Continue the passage on CSF findings and 14-3-3 protein in non-prion RPD from the point where it stops.

** Provided text follows **

Various RPD were shown to have CSF pleocytosis and elevated total protein levels, with infectious illnesses being the most prevalent. Decreased glucose level mainly presented in parasitic and bacterial infections and some CSF neoplasm diseases such as CNS lymphoma and meningeal carcinomatosis. Oligoclonal bands could also be detected in various RPD. The detailed results of CSF analyses are shown in Table 3.

Table 3

Basic CSF analyses in patients with non-prion RPD

Neurological diseases	CSF pleocytosis	Increased CSF total protein level	Decreased glucose level	Oligoclonal bands
Autoimmune encephalitis (n = 38)	26.3%	36.8%	2.6%	13.2%
Neurodegenerative disease (n = 29)	6.9%	17.2%	0%	3.4%
Viral infection (n = 10)	40%	50%	0%	20%
Neurosyphilis (n = 5)	80%	60%	0%	60%
Parasitic or bacterial infections (n = 2)	100%	100%	100%	0%
CNS neoplasm (n = 3)	66.6%	66.6%	66.6%	33.3%
Paraneoplastic disease (n = 7)	42.9%	42.9%	14.3%	28.6%
Cerebrovascular disease (n = 5)	0%	0%	0%	0%
Inherited metabolic disease (n = 5)	20%	20%	0%	0%

DISCUSSION

It was the first time to evaluate the relationship between CSF 14-3-3 protein and clinical features in non-prion diseases. Our results found that the CSF 14-3-3 protein was detected in a broad various of non-prion patients exhibiting RPD, and it was associated with older age and symptoms of myoclonus. In addition, in neurodegenerative disease, the positive 14-3-3 test was associated with longer duration from onset to LP, and in autoimmune encephalitis, myoclonus was more frequently observed in 14-3-3-positive patients.

** End of Provided text **
** Recorded data follows **

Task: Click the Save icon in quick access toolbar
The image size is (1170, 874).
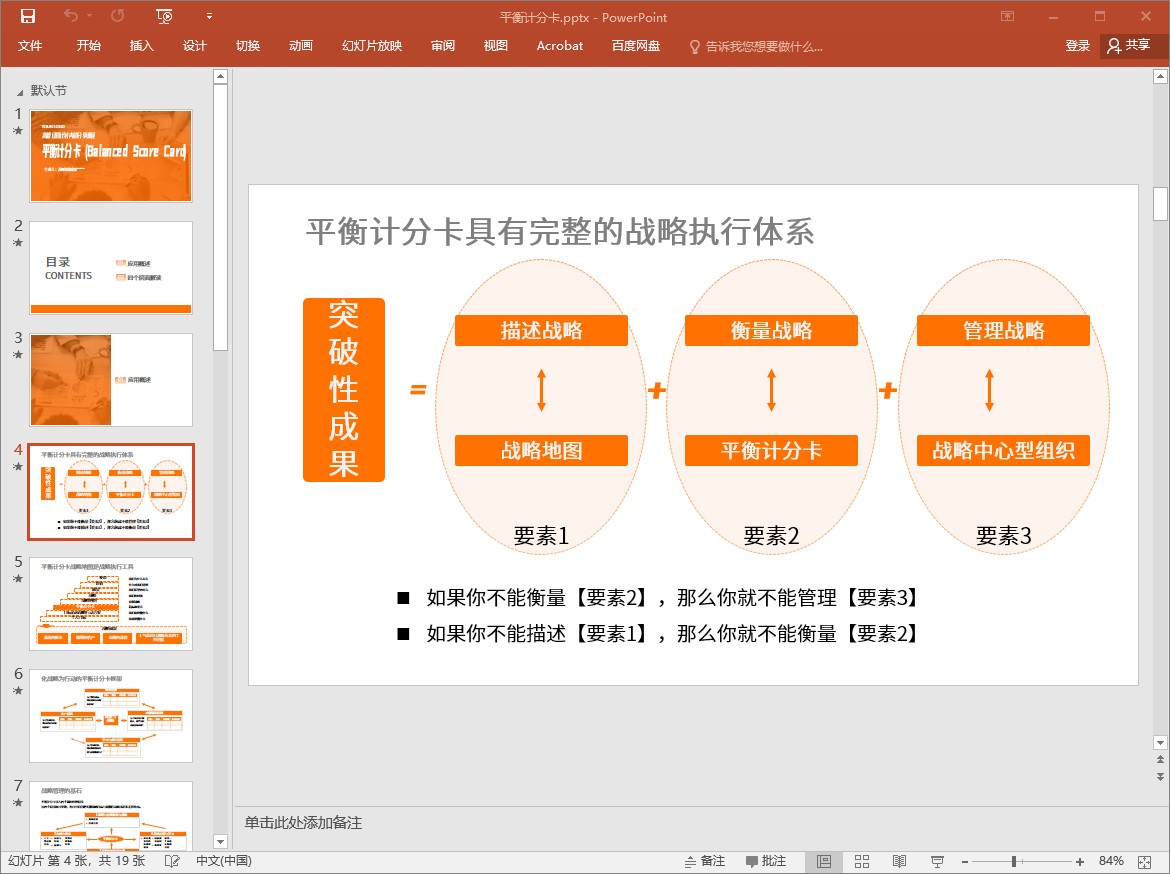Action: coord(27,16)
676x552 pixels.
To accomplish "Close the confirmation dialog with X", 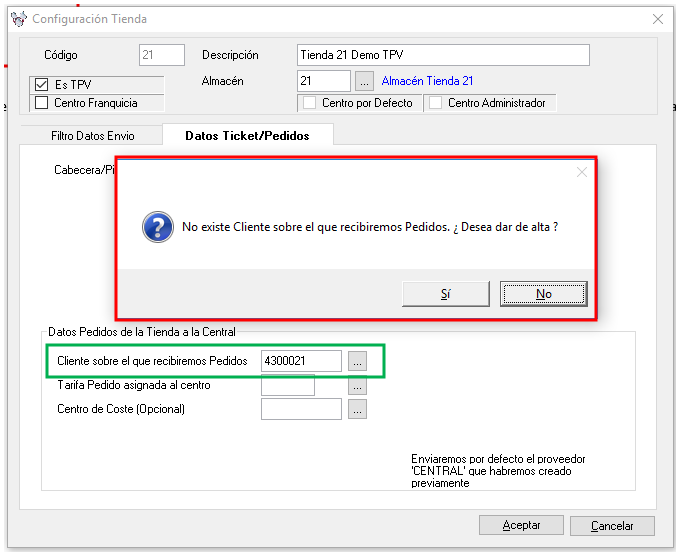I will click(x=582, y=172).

** End of Recorded data **
** Recorded data follows **

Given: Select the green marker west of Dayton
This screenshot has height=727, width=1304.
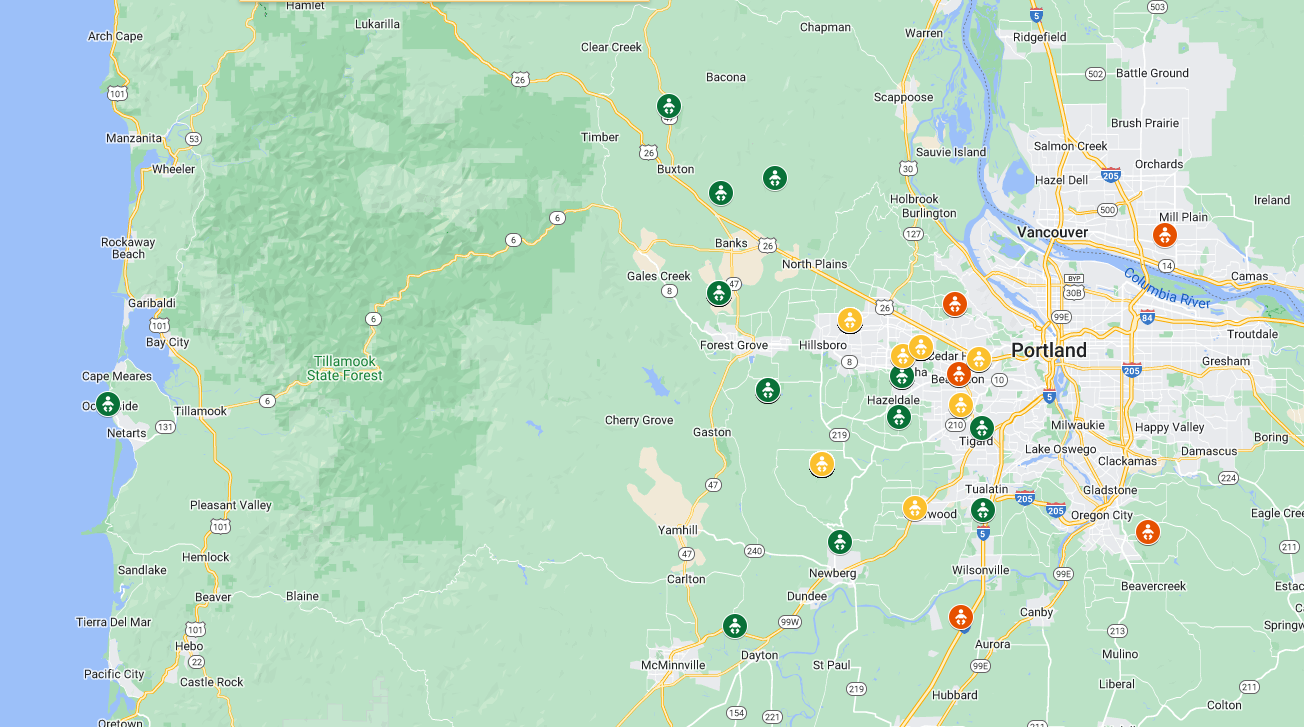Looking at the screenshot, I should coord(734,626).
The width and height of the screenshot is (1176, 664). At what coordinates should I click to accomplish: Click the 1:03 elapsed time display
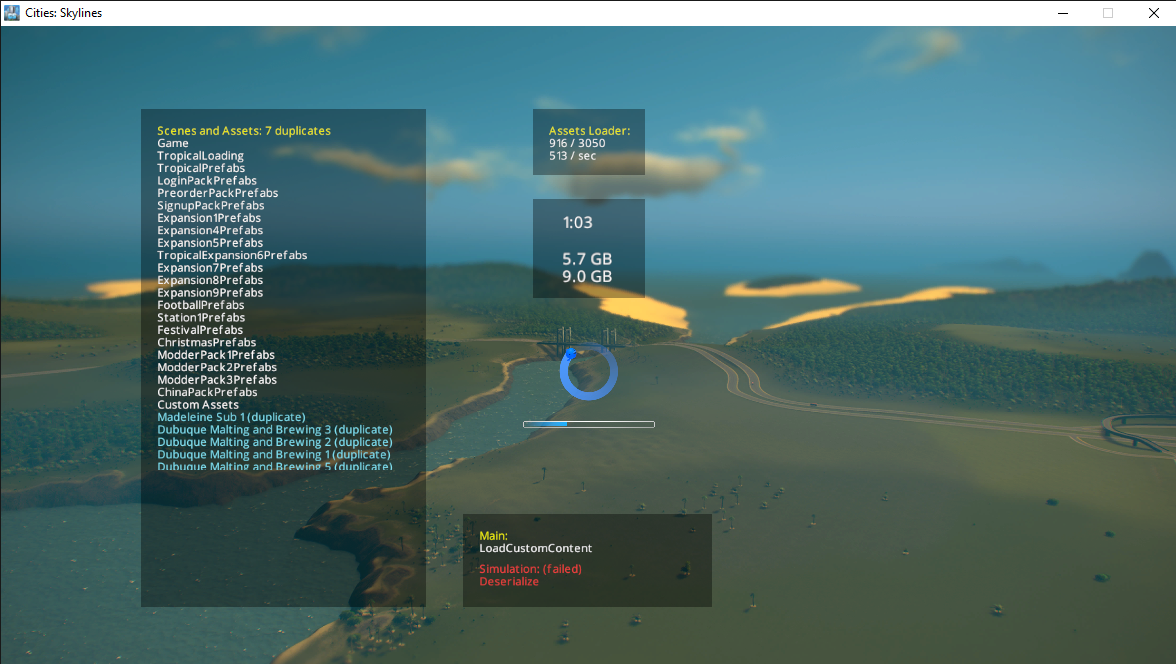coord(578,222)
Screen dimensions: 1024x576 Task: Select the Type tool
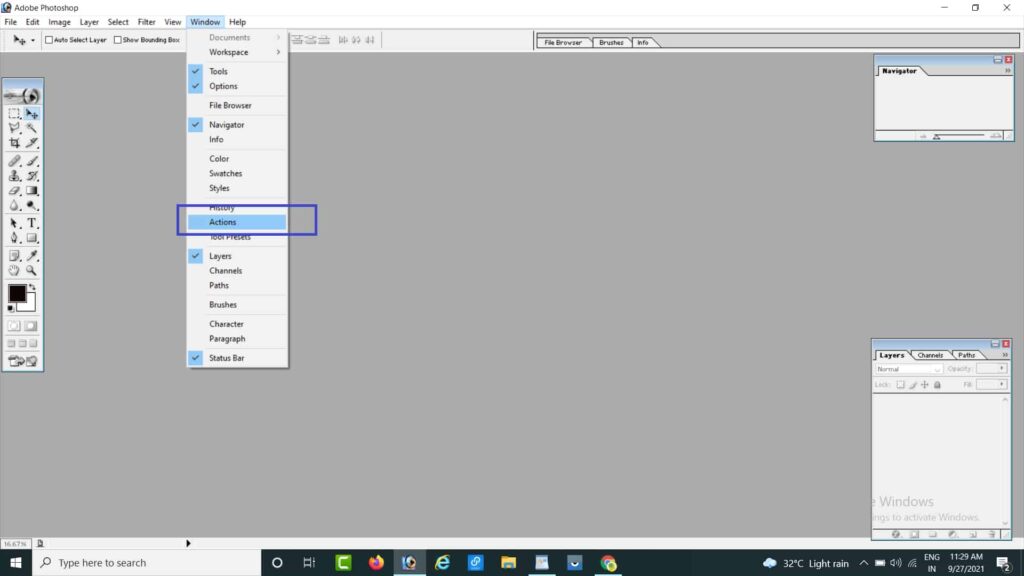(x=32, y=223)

** End of Recorded data **

Solved problem
Consistent with previous reports, we found that CSF 14-3-3 protein was present in various non-prion RPD disorders, including the incurable disorders caused by neurodegeneration and inherited metabolic abnormalities, as well as potentially treatable diseases such autoimmune and infectious encephalitis. Among them, autoimmune encephalitis and neurodegenerative diseases were the most frequent disorders with positive CSF 14-3-3 results. Bastiaansen et al. showed that the positive rate of CSF 14-3-3 protein in autoimmune encephalitis was 19% (8/42) and Freund et al. found that 3 out of 8 (37.5%) patients with autoimmune encephalitis were positive for 14-3-3 protein [32, 33]. Our results combined with previous studies remind clinicians that the positive rate of CSF 14-3-3 protein in patients with autoimmune encephalitis is not low. In addition, a previous study showed that CSF 14-3-3 was positive in 12/98 (12.2%) unselected patients with non-prion dementia [3]. All the patients included in our study presented with RPD, which indicated that the neuronal injury in these patients was more rapid and extensive than that in patients with typical clinical features. Thus, the positive rate of CSF 14-3-3 protein was higher. Another study also reported that among the patients that clinically mimic CJD, 32% of cases were negative for prion disease and 23% of patients were finally diagnosed with treatable neurological diseases [1, 4]. All these disorders are commonly mistaken for CJD due to the symptom of RPD plus pyramidal, extrapyramidal, or cerebellar signs, especially together with the positive 14-3-3 protein in CSF. Therefore, it is crucial to exclude curable diseases and avoid relying too heavily on CSF 14-3-3 testing for diagnosing CJD, since doctors or family members may choose to discontinue treatment in case of CJD diagnosis. Apart from the disorders and conditions reported previously, our study broadened the scope of treatable disorders with a positive 14-3-3 result to GFAP-related autoimmune encephalitis and brain cysticercosis.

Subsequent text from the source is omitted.